*WHAT IS NEEDED*
Reproduce the lines below, updating every occurrence of "Image resolution" to "Screenshot resolution" and leaving everything else unchanged.

*RECORDS PROVIDED*
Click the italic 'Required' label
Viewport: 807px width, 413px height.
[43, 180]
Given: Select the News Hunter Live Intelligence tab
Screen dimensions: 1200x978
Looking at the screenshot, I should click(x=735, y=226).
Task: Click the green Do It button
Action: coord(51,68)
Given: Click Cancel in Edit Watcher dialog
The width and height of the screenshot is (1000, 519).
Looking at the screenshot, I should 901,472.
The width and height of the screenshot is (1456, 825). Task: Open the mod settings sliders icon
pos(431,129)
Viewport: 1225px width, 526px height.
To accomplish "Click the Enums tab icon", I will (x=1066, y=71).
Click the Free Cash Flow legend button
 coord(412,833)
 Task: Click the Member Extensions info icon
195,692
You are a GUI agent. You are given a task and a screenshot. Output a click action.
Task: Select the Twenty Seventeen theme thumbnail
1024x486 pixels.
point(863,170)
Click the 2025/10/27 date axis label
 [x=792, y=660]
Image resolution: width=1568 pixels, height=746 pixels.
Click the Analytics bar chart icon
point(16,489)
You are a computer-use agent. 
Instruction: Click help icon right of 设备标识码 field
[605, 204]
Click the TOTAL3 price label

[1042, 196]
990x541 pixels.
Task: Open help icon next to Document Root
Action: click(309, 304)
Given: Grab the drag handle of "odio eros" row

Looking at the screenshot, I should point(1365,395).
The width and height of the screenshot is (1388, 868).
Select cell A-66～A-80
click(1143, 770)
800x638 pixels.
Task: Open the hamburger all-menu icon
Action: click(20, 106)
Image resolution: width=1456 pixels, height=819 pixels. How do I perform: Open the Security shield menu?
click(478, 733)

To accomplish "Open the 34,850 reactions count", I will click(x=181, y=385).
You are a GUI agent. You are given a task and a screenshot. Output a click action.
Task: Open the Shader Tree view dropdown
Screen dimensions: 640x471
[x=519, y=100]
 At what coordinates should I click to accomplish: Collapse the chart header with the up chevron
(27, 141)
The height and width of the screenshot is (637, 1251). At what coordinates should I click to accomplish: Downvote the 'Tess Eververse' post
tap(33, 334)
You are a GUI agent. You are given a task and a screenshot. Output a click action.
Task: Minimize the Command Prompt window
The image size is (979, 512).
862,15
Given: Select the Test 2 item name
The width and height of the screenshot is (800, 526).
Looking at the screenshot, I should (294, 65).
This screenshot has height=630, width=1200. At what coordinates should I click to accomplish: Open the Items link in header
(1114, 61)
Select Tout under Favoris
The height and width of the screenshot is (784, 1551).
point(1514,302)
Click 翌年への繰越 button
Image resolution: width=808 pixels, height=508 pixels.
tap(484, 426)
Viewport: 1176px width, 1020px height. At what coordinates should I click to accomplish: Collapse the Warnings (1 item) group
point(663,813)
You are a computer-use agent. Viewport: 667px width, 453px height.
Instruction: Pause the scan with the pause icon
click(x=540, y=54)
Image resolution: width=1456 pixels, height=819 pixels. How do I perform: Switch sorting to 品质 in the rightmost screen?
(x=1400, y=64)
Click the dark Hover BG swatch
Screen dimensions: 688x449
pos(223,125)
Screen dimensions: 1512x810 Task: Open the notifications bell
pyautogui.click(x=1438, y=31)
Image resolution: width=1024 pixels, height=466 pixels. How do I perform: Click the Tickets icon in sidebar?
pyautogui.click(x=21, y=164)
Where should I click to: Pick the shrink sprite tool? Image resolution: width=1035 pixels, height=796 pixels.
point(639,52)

*RESULT FOR THIS EXERCISE*
Click the italic 'Required' label
Viewport: 807px width, 413px height.
[43, 180]
Given: Select the News Hunter Live Intelligence tab
Screen dimensions: 1200x978
Looking at the screenshot, I should click(x=735, y=226).
Task: Click the green Do It button
Action: coord(51,68)
Given: Click Cancel in Edit Watcher dialog
The width and height of the screenshot is (1000, 519).
Looking at the screenshot, I should 901,472.
The width and height of the screenshot is (1456, 825). Task: Open the mod settings sliders icon
pos(431,129)
Viewport: 1225px width, 526px height.
To accomplish "Click the Enums tab icon", I will (x=1066, y=71).
Click the Free Cash Flow legend button
 coord(412,833)
 Task: Click the Member Extensions info icon
195,692
You are a GUI agent. You are given a task and a screenshot. Output a click action.
Task: Select the Twenty Seventeen theme thumbnail
1024x486 pixels.
point(863,170)
Click the 2025/10/27 date axis label
 [x=792, y=660]
Screenshot resolution: width=1568 pixels, height=746 pixels.
Click the Analytics bar chart icon
point(16,489)
You are a computer-use agent. 
Instruction: Click help icon right of 设备标识码 field
[605, 204]
Click the TOTAL3 price label

[1042, 196]
990x541 pixels.
Task: Open help icon next to Document Root
Action: click(309, 304)
Given: Grab the drag handle of "odio eros" row

Looking at the screenshot, I should point(1365,395).
The width and height of the screenshot is (1388, 868).
Select cell A-66～A-80
click(1143, 770)
800x638 pixels.
Task: Open the hamburger all-menu icon
Action: click(20, 106)
Screenshot resolution: width=1456 pixels, height=819 pixels. How do I perform: Open the Security shield menu?
click(478, 733)

To accomplish "Open the 34,850 reactions count", I will click(x=181, y=385).
You are a GUI agent. You are given a task and a screenshot. Output a click action.
Task: Open the Shader Tree view dropdown
Screen dimensions: 640x471
[x=519, y=100]
 At what coordinates should I click to accomplish: Collapse the chart header with the up chevron
(27, 141)
The height and width of the screenshot is (637, 1251). At what coordinates should I click to accomplish: Downvote the 'Tess Eververse' post
tap(33, 334)
You are a GUI agent. You are given a task and a screenshot. Output a click action.
Task: Minimize the Command Prompt window
The image size is (979, 512).
862,15
Given: Select the Test 2 item name
The width and height of the screenshot is (800, 526).
Looking at the screenshot, I should (294, 65).
This screenshot has height=630, width=1200. At what coordinates should I click to accomplish: Open the Items link in header
(1114, 61)
Select Tout under Favoris
The height and width of the screenshot is (784, 1551).
point(1514,302)
Click 翌年への繰越 button
Screenshot resolution: width=808 pixels, height=508 pixels.
tap(484, 426)
Viewport: 1176px width, 1020px height. At what coordinates should I click to accomplish: Collapse the Warnings (1 item) group
point(663,813)
You are a computer-use agent. Viewport: 667px width, 453px height.
Instruction: Pause the scan with the pause icon
click(x=540, y=54)
Screenshot resolution: width=1456 pixels, height=819 pixels. How do I perform: Switch sorting to 品质 in the rightmost screen?
(x=1400, y=64)
Click the dark Hover BG swatch
Screen dimensions: 688x449
pos(223,125)
Screen dimensions: 1512x810 Task: Open the notifications bell
pyautogui.click(x=1438, y=31)
Screenshot resolution: width=1024 pixels, height=466 pixels. How do I perform: Click the Tickets icon in sidebar?
pyautogui.click(x=21, y=164)
Where should I click to: Pick the shrink sprite tool? Screenshot resolution: width=1035 pixels, height=796 pixels.
point(639,52)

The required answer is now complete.